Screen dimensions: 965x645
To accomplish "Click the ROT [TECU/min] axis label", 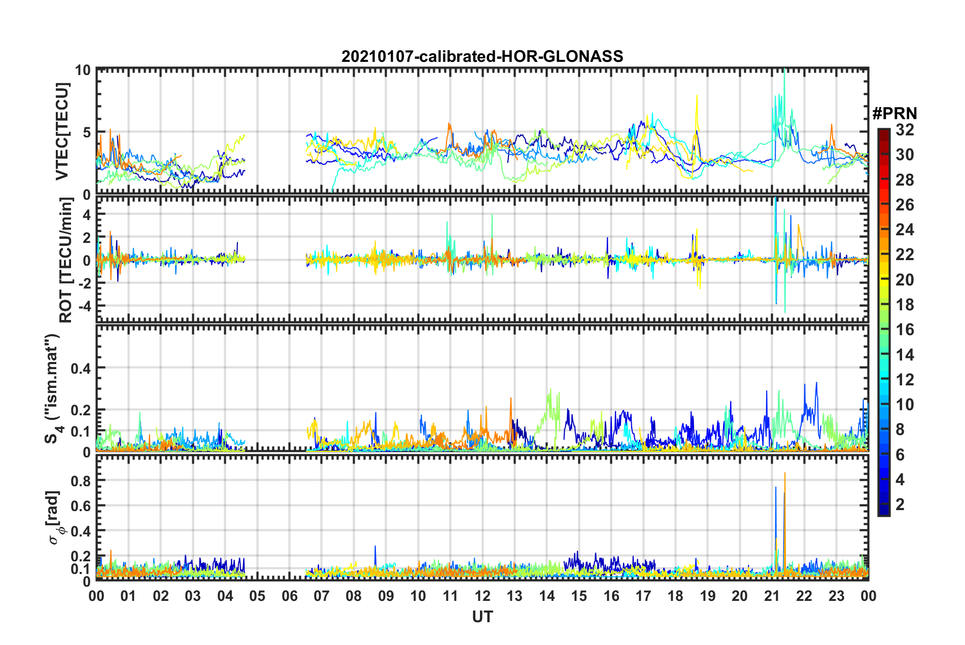I will (65, 260).
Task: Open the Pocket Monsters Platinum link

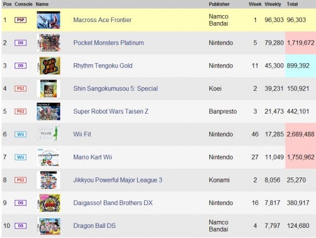Action: tap(109, 43)
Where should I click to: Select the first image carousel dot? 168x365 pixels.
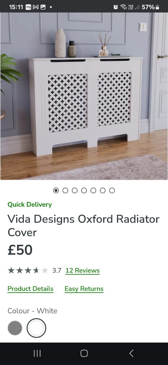(x=56, y=190)
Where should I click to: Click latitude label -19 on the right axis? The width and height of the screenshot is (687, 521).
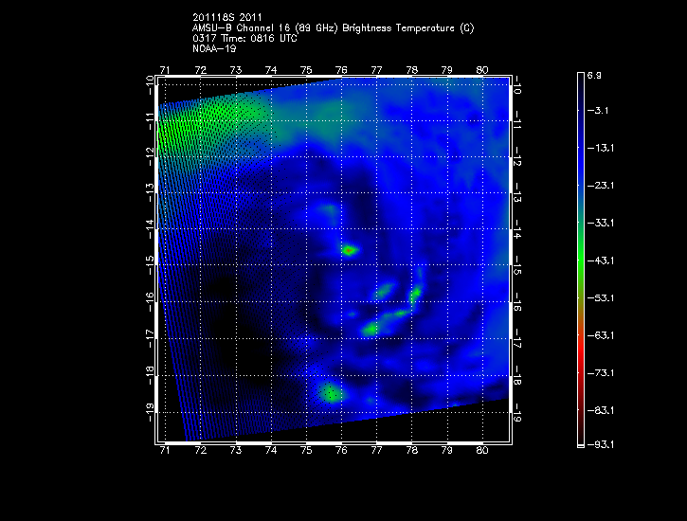click(517, 413)
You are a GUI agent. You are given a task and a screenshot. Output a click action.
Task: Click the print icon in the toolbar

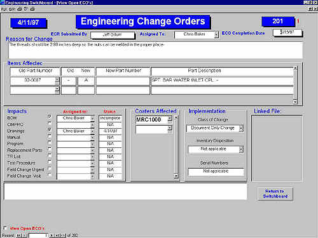pyautogui.click(x=20, y=9)
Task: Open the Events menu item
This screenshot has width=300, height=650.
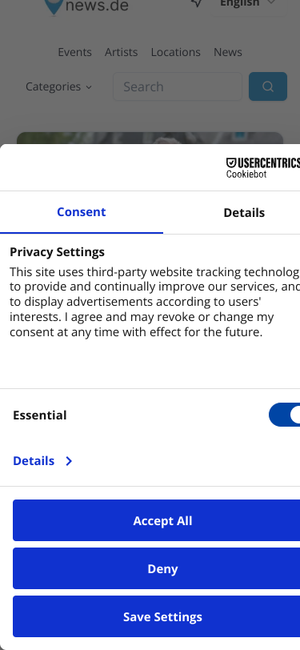Action: (x=74, y=52)
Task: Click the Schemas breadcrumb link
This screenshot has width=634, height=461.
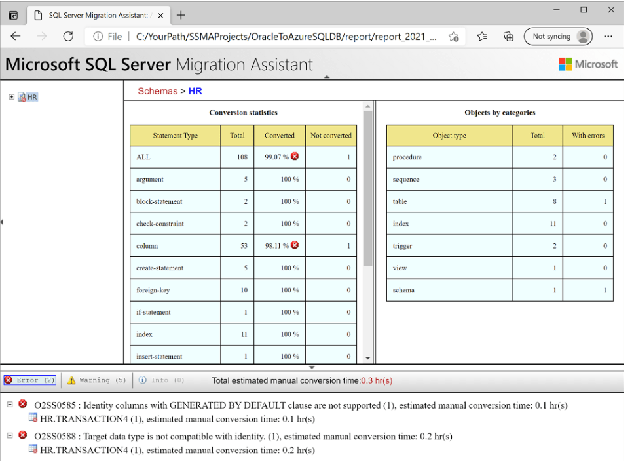Action: 157,91
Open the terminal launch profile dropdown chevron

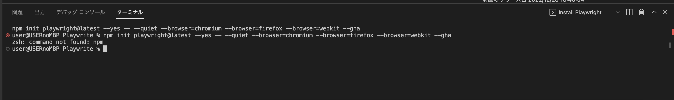(x=618, y=12)
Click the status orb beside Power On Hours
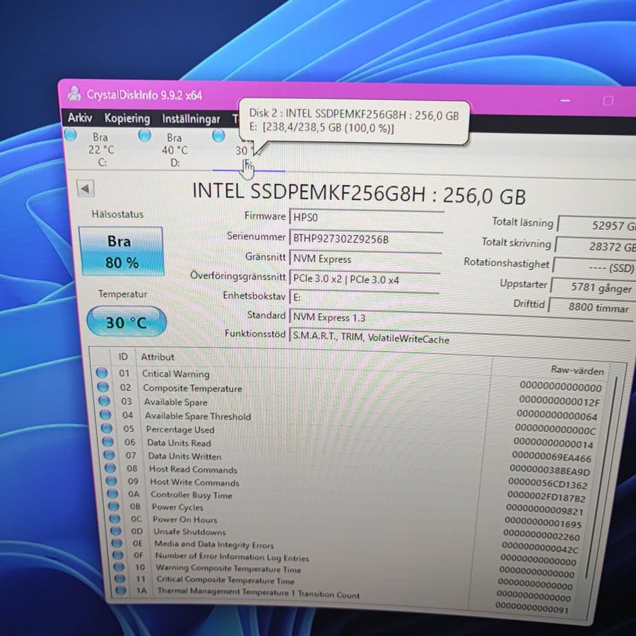Viewport: 636px width, 636px height. click(115, 519)
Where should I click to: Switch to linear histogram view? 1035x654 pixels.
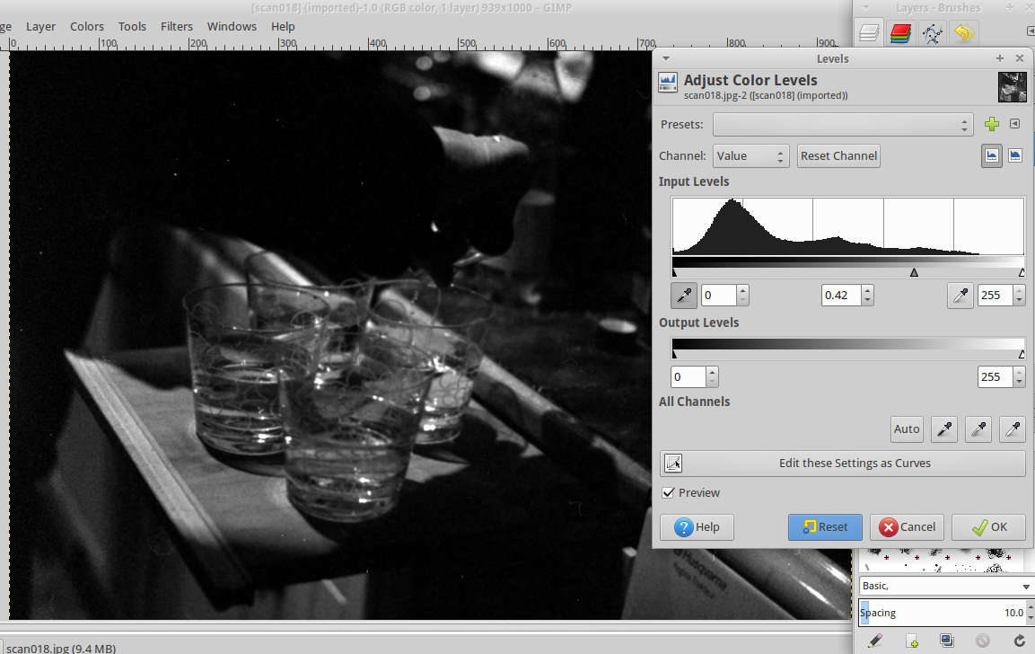click(x=991, y=155)
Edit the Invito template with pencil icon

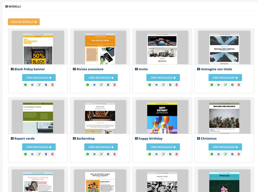point(163,85)
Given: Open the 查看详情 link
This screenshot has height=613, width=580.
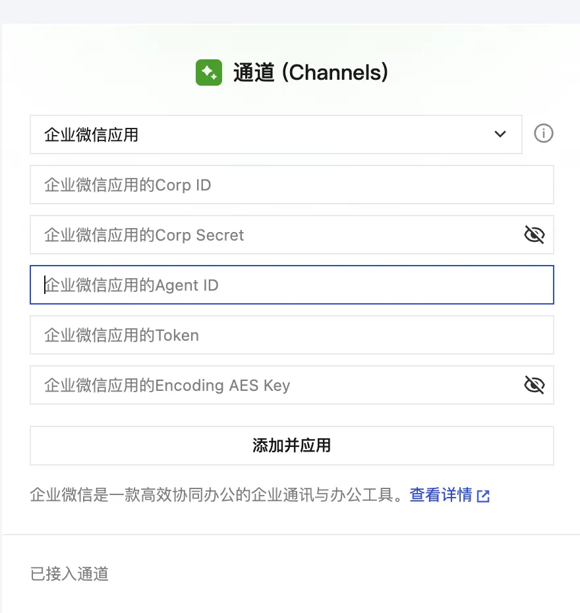Looking at the screenshot, I should tap(440, 495).
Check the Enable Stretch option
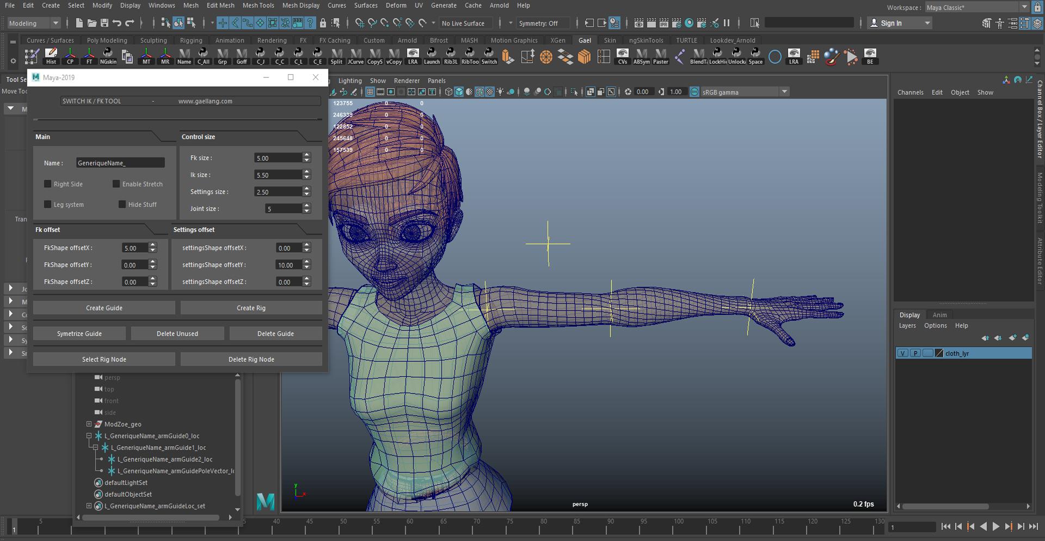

§

== WHAT IS REQUIRED ==
Every line from the one containing "Task: Click the print icon in the toolbar" through the last line of the records is to be reproduced exactly, with pictures left out and nothing else given.

== SOLUTION TO THE EXERCISE ==
Task: Click the print icon in the toolbar

pyautogui.click(x=20, y=9)
Task: Open the Events menu item
This screenshot has width=300, height=650.
Action: (x=74, y=52)
Task: Click the Schemas breadcrumb link
This screenshot has width=634, height=461.
Action: 157,91
Open the terminal launch profile dropdown chevron

(x=618, y=12)
Click the status orb beside Power On Hours
Viewport: 636px width, 636px height. click(115, 519)
Where should I click to: Switch to linear histogram view? 1035x654 pixels.
click(x=991, y=155)
Edit the Invito template with pencil icon

point(163,85)
Given: Open the 查看详情 link
This screenshot has height=613, width=580.
Looking at the screenshot, I should tap(440, 495).
Check the Enable Stretch option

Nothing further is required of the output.